Task item: Copy word for word, please, the lines of the entries below running from the one containing "Санхүүгийн тайлан (1352, 416)" to the one containing "[textbox] (410, 831)", both ends included.

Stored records
= Beginning of Section =

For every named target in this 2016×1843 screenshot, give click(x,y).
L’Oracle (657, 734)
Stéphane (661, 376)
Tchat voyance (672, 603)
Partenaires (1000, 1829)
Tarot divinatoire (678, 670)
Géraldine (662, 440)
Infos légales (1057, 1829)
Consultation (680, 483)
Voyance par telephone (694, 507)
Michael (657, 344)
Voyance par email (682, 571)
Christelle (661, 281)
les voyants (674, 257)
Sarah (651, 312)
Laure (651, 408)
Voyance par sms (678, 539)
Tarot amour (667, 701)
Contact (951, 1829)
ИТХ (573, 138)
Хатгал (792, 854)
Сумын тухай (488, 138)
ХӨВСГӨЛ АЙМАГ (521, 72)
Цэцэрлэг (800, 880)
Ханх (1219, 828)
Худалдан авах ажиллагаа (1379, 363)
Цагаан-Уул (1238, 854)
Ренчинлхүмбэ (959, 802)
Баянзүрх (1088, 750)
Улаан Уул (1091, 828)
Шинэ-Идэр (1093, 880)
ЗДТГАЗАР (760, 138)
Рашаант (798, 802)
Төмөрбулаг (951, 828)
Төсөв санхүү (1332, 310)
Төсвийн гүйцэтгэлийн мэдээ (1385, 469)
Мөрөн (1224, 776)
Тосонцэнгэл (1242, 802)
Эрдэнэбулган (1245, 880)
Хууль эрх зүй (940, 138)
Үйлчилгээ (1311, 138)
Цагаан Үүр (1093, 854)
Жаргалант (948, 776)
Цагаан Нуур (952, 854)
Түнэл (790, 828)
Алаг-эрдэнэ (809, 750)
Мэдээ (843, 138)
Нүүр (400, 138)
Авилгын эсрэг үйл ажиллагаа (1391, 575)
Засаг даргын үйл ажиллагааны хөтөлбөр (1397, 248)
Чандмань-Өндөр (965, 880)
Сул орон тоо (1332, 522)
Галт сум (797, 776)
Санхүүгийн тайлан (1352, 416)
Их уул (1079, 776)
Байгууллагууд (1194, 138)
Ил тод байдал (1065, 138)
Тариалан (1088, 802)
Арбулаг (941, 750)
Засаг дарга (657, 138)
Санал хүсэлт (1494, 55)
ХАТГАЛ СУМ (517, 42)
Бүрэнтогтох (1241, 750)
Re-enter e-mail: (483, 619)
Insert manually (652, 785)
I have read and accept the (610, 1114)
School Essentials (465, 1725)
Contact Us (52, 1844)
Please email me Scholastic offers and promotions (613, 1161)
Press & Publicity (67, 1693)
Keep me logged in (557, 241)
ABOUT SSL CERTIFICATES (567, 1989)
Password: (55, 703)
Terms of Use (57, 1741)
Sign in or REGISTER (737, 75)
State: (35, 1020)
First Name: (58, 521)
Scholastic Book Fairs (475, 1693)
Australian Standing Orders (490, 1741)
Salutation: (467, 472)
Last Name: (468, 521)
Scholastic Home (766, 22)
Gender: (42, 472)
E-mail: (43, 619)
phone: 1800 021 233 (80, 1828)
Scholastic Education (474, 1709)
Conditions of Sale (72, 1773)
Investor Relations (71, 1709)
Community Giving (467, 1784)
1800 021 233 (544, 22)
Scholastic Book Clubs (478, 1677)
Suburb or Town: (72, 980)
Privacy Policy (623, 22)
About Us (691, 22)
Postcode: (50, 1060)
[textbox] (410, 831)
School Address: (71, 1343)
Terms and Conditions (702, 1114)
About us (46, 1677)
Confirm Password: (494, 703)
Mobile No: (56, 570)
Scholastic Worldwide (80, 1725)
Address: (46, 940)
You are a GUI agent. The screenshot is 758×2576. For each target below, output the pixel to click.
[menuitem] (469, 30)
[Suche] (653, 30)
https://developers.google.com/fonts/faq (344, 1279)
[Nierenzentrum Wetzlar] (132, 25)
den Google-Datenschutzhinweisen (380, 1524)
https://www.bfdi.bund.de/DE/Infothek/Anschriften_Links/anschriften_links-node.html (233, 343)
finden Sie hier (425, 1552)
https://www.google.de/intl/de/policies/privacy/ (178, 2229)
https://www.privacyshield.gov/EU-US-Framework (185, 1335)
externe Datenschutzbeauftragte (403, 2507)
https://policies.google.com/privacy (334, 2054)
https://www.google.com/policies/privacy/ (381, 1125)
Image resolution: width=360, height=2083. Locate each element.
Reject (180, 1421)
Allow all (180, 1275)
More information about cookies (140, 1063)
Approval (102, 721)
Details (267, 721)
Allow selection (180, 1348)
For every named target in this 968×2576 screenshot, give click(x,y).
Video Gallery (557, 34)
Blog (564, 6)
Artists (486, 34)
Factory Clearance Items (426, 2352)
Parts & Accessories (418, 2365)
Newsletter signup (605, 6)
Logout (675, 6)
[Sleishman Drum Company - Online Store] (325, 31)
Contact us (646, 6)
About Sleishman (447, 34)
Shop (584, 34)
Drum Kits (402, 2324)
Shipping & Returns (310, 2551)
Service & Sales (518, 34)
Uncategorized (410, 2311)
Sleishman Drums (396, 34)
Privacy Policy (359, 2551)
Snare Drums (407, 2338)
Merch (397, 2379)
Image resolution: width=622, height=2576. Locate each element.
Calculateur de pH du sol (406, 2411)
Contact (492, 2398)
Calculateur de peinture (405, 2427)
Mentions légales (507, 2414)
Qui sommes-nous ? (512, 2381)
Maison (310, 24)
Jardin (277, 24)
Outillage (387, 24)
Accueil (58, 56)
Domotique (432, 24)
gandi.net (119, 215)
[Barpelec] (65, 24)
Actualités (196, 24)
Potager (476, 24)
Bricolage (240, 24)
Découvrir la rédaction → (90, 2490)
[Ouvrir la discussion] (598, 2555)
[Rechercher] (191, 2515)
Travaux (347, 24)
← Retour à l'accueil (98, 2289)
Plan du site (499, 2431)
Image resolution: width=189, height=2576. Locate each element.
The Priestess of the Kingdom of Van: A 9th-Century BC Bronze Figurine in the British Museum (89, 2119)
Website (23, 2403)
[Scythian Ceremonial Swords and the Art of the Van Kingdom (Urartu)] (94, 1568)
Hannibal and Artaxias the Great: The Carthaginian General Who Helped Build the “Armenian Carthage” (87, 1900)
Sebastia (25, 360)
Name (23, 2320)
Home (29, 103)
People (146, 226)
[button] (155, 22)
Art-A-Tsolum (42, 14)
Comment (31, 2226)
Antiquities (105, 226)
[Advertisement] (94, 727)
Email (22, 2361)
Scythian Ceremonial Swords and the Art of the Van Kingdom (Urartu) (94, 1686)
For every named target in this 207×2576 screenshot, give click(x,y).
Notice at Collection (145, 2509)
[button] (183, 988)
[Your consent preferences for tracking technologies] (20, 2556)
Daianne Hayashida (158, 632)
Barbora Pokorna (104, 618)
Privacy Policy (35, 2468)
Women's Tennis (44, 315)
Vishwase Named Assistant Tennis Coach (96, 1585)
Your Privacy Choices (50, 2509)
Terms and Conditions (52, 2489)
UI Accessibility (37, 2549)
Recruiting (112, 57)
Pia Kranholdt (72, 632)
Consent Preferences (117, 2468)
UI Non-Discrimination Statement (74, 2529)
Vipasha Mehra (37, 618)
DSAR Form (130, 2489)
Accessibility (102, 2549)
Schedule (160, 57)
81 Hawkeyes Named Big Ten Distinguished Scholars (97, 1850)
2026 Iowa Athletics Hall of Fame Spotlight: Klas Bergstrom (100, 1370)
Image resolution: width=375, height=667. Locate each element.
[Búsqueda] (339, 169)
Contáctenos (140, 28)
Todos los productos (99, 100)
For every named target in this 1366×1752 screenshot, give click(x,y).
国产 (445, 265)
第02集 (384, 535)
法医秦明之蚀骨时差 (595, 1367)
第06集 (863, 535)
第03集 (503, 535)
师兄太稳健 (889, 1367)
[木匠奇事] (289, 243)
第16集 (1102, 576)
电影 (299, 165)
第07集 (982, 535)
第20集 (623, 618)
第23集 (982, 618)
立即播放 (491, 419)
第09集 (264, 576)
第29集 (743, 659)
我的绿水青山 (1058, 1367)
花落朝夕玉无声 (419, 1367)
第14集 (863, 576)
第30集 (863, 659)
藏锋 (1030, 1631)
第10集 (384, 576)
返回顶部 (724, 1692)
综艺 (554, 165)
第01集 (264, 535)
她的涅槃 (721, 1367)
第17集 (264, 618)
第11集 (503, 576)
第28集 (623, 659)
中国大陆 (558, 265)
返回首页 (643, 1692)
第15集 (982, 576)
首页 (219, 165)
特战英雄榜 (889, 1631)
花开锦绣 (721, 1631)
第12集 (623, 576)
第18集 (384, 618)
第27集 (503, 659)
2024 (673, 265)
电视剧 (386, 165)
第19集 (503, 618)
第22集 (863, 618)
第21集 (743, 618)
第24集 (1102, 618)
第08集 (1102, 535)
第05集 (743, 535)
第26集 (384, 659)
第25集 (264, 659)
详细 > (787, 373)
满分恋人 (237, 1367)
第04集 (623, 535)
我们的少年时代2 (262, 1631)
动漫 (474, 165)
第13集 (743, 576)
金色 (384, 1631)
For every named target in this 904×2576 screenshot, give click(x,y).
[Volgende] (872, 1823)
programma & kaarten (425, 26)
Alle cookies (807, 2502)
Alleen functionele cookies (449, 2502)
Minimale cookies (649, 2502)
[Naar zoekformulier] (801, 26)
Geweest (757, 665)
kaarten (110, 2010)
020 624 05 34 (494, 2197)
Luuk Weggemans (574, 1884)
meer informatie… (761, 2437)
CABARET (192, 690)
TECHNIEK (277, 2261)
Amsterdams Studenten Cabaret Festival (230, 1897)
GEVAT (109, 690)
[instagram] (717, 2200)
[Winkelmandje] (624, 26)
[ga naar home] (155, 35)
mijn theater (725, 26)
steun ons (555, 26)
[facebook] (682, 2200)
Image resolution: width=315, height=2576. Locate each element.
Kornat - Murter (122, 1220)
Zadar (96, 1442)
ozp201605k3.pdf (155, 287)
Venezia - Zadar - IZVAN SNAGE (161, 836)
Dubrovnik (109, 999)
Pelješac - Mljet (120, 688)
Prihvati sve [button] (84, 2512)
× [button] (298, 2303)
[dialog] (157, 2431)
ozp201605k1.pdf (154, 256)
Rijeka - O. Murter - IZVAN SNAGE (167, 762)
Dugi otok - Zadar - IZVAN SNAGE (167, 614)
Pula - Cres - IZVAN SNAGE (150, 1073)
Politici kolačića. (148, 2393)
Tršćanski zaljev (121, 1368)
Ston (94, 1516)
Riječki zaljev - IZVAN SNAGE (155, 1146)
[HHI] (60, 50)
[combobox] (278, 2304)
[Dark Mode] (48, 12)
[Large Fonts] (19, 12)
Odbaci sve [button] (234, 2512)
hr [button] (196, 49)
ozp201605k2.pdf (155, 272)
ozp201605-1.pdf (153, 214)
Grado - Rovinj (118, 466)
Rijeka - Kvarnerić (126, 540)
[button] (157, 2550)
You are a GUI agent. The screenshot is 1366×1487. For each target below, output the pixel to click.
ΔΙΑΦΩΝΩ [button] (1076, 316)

= End of Section =

Answer below:
Санхүүгийн тайлан (1352, 416)
Их уул (1079, 776)
Байгууллагууд (1194, 138)
Ил тод байдал (1065, 138)
Тариалан (1088, 802)
Арбулаг (941, 750)
Засаг дарга (657, 138)
Санал хүсэлт (1494, 55)
ХАТГАЛ СУМ (517, 42)
Бүрэнтогтох (1241, 750)
Re-enter e-mail: (483, 619)
Insert manually (652, 785)
I have read and accept the (610, 1114)
School Essentials (465, 1725)
Contact Us (52, 1844)
Please email me Scholastic offers and promotions (613, 1161)
Press & Publicity (67, 1693)
Keep me logged in (557, 241)
ABOUT SSL CERTIFICATES (567, 1989)
Password: (55, 703)
Terms of Use (57, 1741)
Sign in or REGISTER (737, 75)
State: (35, 1020)
First Name: (58, 521)
Scholastic Book Fairs (475, 1693)
Australian Standing Orders (490, 1741)
Salutation: (467, 472)
Last Name: (468, 521)
Scholastic Home (766, 22)
Gender: (42, 472)
E-mail: (43, 619)
phone: 1800 021 233 (80, 1828)
Scholastic Education (474, 1709)
Conditions of Sale (72, 1773)
Investor Relations (71, 1709)
Community Giving (467, 1784)
1800 021 233 (544, 22)
Scholastic Book Clubs (478, 1677)
Suburb or Town: (72, 980)
Privacy Policy (623, 22)
About Us (691, 22)
Postcode: (50, 1060)
[textbox] (410, 831)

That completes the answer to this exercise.